Now hundreds of thousands of Cubans blown from their homes by Hurricanes
Gustav and Ike have joined Escalona in line for scarce housing. And
damage to infrastructure, crops and farm equipment means the government
may have to use its resources for food before building materials.

Gustav and Ike roared through the island eight days apart in late August
and early September, killing seven Cubans and damaging nearly half a
million homes. Meanwhile some Cubans forced into temporary, in-transit
shelter by previous storms have waited years -- even decades -- for new
places to live.

Hurricane victims in other poor countries, such as Haiti, cannot dream
of even temporary government-provided shelter. And in the United States,
three years after Hurricane Katrina, thousands of low-income families
continue to live in temporary housing because the storm wiped out
affordable rental units.

Cuban Housing Institute officials are absorbed in rebuilding and won't
be available for some time to talk about the in-transit program, a
government spokeswoman said. No official figures were available on how
many Cubans were already in temporary housing before Gustav and Ike struck.

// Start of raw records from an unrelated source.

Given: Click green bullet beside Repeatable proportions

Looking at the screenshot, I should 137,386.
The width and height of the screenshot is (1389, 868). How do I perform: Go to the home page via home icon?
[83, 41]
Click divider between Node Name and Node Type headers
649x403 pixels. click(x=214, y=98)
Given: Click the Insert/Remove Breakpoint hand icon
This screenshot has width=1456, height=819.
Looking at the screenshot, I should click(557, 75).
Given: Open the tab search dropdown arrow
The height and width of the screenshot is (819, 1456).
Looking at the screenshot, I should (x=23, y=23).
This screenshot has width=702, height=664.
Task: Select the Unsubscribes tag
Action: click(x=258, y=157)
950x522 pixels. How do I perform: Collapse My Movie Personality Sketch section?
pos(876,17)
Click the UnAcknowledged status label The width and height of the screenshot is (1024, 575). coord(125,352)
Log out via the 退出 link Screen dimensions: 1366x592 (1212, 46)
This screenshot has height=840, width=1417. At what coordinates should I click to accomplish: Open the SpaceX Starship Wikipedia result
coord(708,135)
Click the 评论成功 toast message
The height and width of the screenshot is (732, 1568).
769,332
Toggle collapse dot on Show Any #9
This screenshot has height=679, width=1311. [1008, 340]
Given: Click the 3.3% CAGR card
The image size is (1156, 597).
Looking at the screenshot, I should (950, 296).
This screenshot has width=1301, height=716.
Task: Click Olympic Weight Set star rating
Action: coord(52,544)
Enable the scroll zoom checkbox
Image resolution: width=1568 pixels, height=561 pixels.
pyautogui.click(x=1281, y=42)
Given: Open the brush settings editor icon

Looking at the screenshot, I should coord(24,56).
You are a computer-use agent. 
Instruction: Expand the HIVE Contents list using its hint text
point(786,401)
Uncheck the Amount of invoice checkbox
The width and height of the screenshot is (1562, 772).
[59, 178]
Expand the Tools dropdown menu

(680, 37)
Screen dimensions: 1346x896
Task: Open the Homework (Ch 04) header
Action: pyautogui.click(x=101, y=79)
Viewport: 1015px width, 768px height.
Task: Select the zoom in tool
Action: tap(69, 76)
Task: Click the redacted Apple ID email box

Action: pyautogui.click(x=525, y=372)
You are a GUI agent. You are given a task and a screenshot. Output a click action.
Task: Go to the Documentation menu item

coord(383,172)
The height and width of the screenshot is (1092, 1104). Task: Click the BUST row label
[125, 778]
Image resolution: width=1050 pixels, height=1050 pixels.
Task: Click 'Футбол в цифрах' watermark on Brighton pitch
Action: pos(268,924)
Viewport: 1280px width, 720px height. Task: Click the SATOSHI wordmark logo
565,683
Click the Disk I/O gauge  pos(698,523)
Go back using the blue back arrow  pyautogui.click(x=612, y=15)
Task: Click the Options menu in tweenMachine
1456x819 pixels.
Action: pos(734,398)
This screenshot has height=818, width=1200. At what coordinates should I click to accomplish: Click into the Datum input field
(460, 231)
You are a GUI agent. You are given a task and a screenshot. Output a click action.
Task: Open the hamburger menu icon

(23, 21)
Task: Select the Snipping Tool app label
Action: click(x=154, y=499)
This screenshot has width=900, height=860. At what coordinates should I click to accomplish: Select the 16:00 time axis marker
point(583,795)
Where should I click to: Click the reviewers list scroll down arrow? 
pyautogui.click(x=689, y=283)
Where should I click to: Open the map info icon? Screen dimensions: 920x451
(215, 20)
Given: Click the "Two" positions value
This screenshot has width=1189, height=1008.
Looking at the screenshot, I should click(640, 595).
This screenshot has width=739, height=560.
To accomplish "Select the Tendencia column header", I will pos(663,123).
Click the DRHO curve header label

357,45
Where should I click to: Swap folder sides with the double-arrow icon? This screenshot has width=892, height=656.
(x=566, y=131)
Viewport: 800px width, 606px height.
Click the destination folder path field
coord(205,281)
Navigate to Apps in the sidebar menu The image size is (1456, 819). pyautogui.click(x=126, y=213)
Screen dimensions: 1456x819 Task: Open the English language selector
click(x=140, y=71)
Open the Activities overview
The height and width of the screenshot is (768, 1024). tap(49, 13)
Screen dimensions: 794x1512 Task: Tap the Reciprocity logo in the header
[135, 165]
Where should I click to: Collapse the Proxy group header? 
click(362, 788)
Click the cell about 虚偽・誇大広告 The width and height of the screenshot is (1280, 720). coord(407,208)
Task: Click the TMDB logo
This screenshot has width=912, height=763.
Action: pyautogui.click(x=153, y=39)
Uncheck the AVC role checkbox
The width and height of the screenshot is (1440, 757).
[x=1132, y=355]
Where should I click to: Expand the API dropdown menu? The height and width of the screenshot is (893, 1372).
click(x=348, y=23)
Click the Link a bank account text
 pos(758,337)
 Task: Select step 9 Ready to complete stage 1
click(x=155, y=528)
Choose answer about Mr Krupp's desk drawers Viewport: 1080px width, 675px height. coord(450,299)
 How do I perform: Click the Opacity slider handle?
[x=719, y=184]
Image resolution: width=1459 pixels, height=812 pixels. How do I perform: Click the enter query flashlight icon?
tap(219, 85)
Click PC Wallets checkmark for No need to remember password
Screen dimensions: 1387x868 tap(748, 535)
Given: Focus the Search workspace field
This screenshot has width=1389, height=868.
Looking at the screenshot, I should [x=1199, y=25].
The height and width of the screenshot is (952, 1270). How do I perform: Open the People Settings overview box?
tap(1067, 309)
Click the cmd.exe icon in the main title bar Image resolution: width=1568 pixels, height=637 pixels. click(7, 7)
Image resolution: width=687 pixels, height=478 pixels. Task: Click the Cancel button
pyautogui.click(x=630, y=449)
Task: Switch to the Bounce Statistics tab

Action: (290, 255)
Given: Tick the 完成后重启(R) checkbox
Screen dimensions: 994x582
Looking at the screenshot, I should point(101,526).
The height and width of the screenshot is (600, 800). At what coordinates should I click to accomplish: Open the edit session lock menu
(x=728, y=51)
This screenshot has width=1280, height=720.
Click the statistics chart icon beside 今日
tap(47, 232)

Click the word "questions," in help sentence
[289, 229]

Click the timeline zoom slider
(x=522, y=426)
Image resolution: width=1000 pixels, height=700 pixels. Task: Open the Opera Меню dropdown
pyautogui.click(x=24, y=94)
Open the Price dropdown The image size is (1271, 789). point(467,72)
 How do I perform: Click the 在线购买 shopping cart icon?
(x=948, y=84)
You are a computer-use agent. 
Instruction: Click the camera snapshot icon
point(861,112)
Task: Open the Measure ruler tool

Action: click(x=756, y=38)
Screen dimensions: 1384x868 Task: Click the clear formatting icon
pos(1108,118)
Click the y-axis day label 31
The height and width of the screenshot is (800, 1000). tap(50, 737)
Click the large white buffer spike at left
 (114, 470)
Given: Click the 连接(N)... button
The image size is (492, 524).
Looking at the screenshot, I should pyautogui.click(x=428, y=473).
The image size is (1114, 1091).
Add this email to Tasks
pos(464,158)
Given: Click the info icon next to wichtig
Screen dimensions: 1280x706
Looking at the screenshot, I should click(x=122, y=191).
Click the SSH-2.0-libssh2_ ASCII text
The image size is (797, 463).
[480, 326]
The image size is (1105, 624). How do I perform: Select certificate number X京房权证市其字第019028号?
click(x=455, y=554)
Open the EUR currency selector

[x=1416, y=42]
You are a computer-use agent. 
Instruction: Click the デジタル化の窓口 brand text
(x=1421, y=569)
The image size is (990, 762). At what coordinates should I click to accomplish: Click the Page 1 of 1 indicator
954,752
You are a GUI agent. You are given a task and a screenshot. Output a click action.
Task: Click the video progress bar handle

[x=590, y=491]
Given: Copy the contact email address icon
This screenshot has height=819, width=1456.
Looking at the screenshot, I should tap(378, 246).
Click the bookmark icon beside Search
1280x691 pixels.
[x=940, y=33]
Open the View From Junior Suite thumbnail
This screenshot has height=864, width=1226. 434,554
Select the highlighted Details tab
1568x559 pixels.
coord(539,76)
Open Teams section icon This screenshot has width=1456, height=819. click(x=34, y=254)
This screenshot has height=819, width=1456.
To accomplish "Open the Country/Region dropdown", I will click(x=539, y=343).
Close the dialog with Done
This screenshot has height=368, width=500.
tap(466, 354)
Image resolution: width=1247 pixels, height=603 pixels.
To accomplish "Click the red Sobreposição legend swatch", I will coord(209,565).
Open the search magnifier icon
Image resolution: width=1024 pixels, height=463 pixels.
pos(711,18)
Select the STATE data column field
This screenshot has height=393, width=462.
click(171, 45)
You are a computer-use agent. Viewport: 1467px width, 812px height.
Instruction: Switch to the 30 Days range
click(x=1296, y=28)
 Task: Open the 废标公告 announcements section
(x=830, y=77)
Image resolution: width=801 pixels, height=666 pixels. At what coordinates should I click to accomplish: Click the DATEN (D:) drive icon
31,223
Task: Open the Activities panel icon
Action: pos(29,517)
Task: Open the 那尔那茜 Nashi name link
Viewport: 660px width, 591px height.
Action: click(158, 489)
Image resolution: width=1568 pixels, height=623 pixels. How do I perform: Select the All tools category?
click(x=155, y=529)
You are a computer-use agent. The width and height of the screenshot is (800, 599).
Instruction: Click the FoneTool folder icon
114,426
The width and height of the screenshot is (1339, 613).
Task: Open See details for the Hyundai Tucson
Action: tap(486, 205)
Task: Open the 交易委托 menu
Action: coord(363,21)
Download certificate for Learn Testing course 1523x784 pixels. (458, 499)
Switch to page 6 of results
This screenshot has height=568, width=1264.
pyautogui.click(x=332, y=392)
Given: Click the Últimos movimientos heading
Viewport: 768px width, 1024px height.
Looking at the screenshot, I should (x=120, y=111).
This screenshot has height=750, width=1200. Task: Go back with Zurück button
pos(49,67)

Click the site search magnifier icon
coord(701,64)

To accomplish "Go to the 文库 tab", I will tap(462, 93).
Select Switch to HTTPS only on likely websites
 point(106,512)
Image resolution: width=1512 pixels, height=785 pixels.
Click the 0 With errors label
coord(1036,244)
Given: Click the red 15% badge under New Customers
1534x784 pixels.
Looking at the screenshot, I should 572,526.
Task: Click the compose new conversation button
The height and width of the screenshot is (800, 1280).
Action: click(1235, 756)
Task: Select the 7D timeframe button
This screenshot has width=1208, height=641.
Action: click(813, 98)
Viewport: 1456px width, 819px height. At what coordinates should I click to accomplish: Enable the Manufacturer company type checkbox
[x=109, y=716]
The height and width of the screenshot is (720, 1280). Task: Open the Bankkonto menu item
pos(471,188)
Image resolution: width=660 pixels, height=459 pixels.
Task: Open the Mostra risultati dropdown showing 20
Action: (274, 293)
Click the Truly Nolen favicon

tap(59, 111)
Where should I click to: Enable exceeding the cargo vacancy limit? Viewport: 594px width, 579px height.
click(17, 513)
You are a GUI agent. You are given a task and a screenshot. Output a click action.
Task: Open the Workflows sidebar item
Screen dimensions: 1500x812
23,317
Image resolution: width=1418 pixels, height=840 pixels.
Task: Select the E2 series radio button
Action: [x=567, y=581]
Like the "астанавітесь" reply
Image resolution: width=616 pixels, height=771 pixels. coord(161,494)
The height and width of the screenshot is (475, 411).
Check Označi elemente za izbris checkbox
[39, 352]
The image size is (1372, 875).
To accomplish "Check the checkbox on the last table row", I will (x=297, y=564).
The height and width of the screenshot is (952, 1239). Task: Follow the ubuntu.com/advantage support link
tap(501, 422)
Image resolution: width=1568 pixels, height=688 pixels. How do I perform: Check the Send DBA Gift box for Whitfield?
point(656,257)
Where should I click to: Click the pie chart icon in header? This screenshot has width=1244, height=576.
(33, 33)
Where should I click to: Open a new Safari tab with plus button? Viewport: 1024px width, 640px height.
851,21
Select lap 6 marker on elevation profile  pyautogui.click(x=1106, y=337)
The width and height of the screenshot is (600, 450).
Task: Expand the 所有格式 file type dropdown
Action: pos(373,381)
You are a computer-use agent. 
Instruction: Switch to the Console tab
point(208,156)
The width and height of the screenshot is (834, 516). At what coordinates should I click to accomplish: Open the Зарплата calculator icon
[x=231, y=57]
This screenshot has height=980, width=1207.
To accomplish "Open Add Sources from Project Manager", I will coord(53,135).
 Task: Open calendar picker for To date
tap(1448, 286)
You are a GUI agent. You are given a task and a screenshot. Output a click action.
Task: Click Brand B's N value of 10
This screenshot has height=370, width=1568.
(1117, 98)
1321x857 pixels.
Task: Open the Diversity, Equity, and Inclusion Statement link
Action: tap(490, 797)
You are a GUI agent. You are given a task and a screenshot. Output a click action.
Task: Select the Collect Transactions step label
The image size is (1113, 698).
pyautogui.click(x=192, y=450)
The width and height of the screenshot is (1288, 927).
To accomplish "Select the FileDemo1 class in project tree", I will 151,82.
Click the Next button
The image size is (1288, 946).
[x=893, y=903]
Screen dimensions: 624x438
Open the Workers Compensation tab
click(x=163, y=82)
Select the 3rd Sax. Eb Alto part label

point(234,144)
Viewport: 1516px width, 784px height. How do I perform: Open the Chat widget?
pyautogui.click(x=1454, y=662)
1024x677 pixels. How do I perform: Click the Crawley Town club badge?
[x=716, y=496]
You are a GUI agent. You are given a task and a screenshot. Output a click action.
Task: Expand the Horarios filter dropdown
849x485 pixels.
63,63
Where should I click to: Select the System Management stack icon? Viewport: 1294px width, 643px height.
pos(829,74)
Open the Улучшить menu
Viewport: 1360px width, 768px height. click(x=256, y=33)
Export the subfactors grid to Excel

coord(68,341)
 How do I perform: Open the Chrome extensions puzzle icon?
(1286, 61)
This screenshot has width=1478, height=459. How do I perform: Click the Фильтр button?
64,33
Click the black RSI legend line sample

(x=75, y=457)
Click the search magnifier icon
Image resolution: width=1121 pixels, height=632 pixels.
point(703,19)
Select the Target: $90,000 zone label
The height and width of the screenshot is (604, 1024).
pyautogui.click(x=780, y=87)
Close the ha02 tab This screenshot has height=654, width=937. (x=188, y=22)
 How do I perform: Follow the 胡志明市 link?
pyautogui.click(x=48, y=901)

But the storms exacerbated a severe housing crisis in the country of 11
million, where apartments are so hard to find that couples often share
homes even after divorces.

About 450,000 homes were damaged, more than 63,000 of them beyond
repair. At least 200,000 Cubans were left newly homeless and government
officials say hundreds of thousands more may have to find temporary housing.

Cuba's communist government controls nearly all housing. Citizens depend
on the state for all new construction or major repairs.

In Bahía, life in-transit features barracks-style buildings, each with
15 apartments, where residents hang sheets to separate kitchens from
living rooms and sleeping quarters. There's a medical clinic and almost
everyone has a television set and refrigerator, as well as some
furniture salvaged from their former homes.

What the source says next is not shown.